Vacina criada por inteligência artificial pode proteger contra pandemias futuras

 

Pesquisadores da Universidade de Cambridge desenvolveram um tipo de vacina "fundamentalmente novo" usando inteligência artificial, capaz de oferecer proteção contra uma ampla gama de vírus e prevenir futuras pandemias. Trata-se da primeira vez na história que um antígeno — componente essencial de qualquer vacina — foi completamente projetado por IA e testado em seres humanos, marcando um novo capítulo na corrida contra doenças infecciosas.


Como a IA está revolucionando o desenvolvimento de vacinas


O maior obstáculo das vacinas tradicionais é simples: vírus mutam. Vacinas contra Covid-19 e gripe precisam ser reformuladas regularmente porque os patógenos alteram constantemente sua estrutura, tornando as doses anteriores menos eficazes. A solução proposta pela equipe de Cambridge usa IA para analisar códigos genéticos de múltiplos coronavírus registrados por programas globais de vigilância epidemiológica. Com esses dados, a inteligência artificial projetou um "superantígeno" capaz de treinar o sistema imunológico para combater toda a família de coronavírus, incluindo variantes futuras e vírus de origem animal com potencial pandêmico.


Resultados dos ensaios clínicos e próximos passos


Os primeiros testes em humanos, realizados com 39 voluntários, confirmaram a segurança da vacina. Um segundo estudo com aproximadamente 200 participantes avançará na avaliação da eficácia imunológica. Publicados no Journal of Infection, os resultados indicaram resposta imunológica "modesta", mas suficiente para gerar otimismo entre especialistas. O professor Saul Faust, da Universidade de Southampton, afirmou que a abordagem "definitivamente tem potencial" e destacou que "a tecnologia é muito melhor em projetar vacinas para potenciais pandemias quando os vírus estão em mutação."


Vacinas universais contra gripe, H5N1 e Ebola também estão em desenvolvimento


O trabalho não para nos coronavírus.
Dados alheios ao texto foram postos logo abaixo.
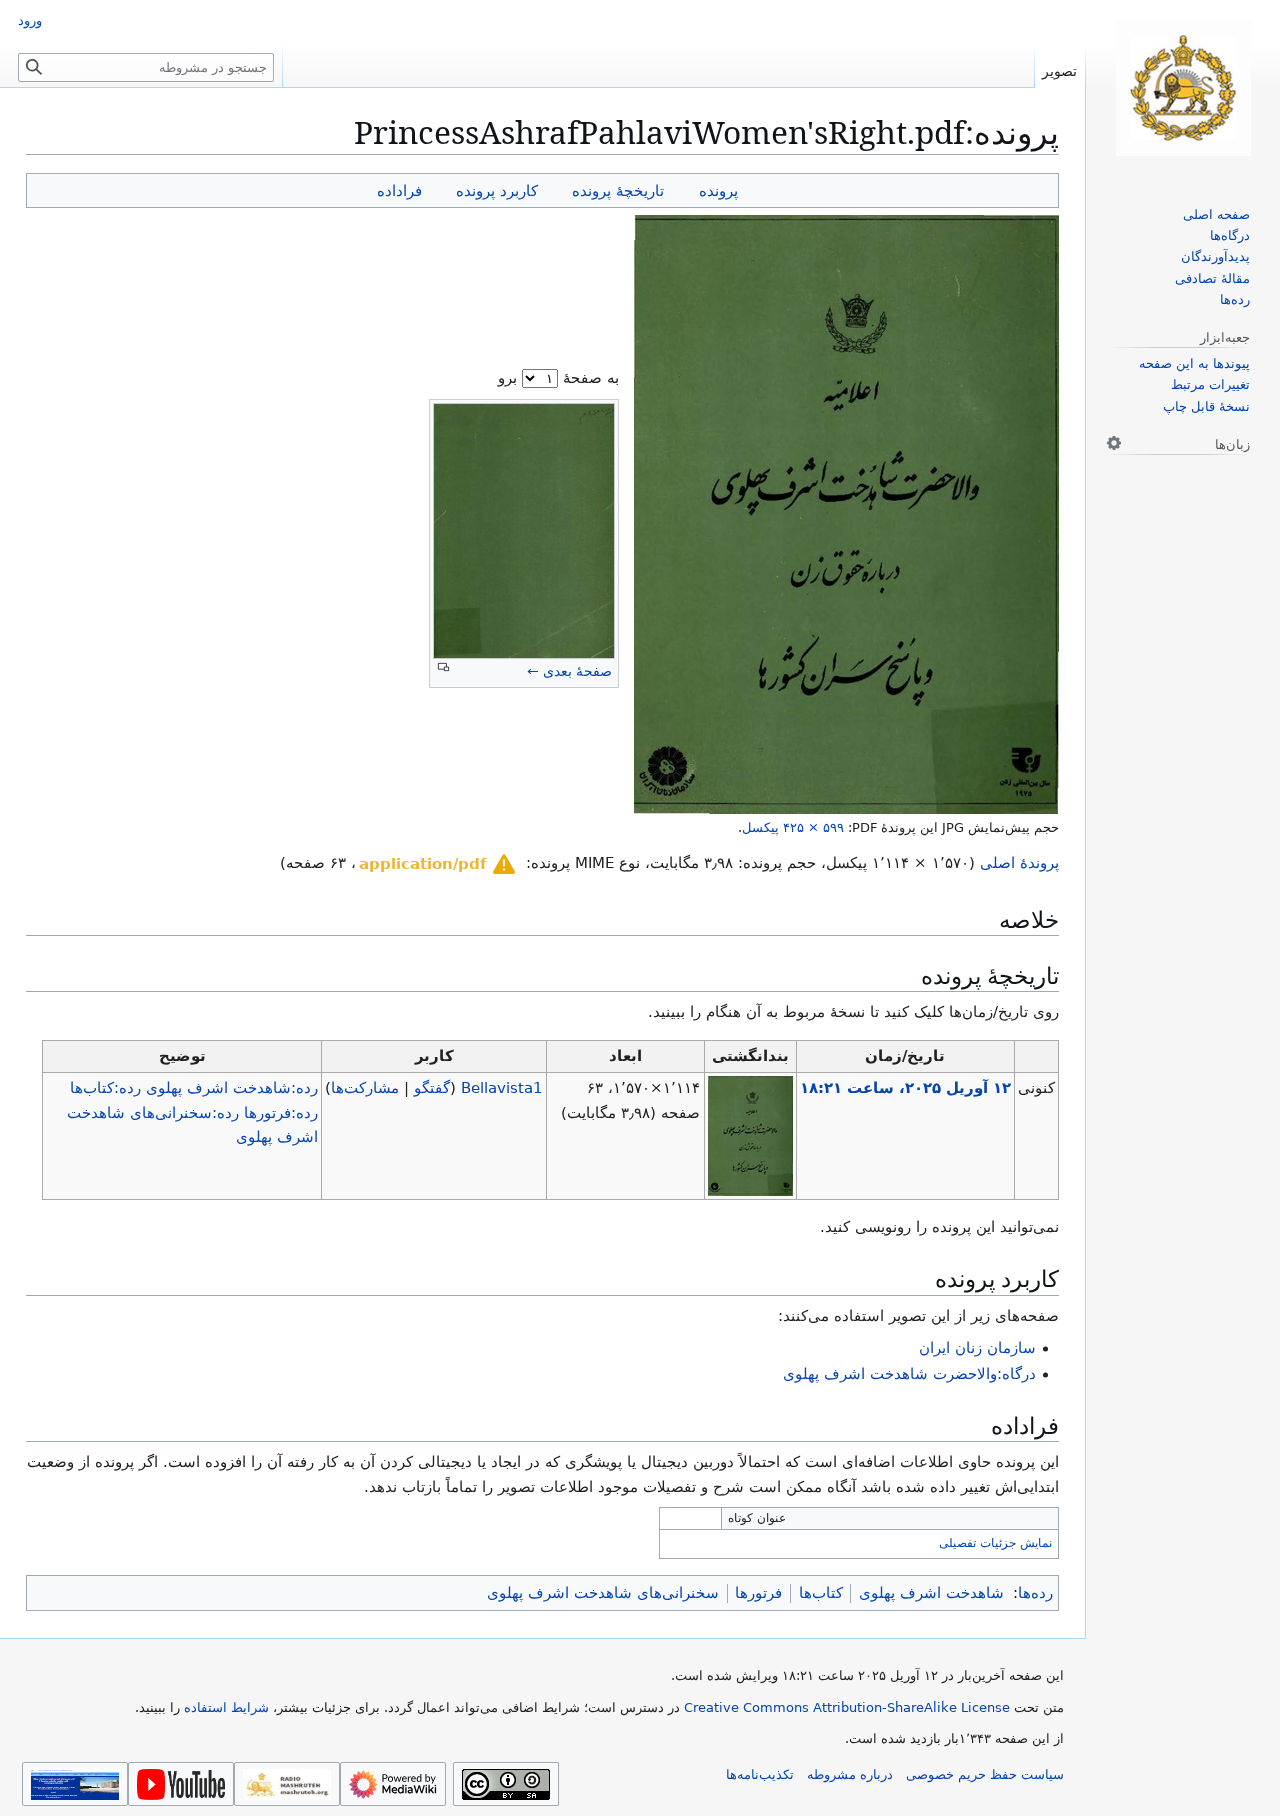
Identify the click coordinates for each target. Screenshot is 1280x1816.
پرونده (718, 190)
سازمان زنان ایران (977, 1348)
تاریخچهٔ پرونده (618, 190)
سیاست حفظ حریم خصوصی (985, 1774)
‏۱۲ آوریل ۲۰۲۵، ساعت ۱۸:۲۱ (905, 1088)
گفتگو (432, 1088)
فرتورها (758, 1593)
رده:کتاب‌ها (105, 1088)
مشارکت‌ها (365, 1088)
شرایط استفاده (226, 1707)
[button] (438, 864)
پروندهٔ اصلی (1019, 863)
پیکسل (793, 827)
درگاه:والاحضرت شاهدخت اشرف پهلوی (909, 1374)
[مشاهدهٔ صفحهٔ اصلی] (1183, 88)
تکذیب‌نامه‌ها (760, 1774)
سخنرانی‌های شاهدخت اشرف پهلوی (603, 1593)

A equipe de Cambridge já conduz pesquisas em animais para criar vacinas universais contra a gripe sazonal — eliminando a necessidade de atualização anual — e contra a gripe aviária H5N1, caso o vírus que dizima populações de aves se torne uma ameaça pandêmica humana. Há ainda pesquisas em andamento para uma vacina contra febres hemorrágicas virais, cobrindo espécies do Ebola responsáveis pelo surto ativo na República Democrática do Congo.


Especialistas veem a IA como divisor de águas na saúde global


O professor Andy Pollard, do Oxford Vaccine Group, classificou os dados como "fascinantes" e afirmou que a inteligência artificial será um "divisor de águas" para a pesquisa de vacinas, acelerando o desenvolvimento e "salvando vidas". A professora Marian Knight, diretora científica do National Institute for Health and Care Research, chamou o feito de "avanço crucial na nossa capacidade de fornecer proteção viral ampla e duradoura." O ministro britânico da Ciência, Patrick Vallance, também celebrou os resultados, afirmando que o trabalho "pode ajudar a acelerar a implementação de vacinas para beneficiar pessoas em todo o mundo no longo prazo."


Com a IA agora integrada ao desenvolvimento de imunizantes, o campo da vacinologia entra em uma nova era — menos reativa e mais preparada para o inesperado.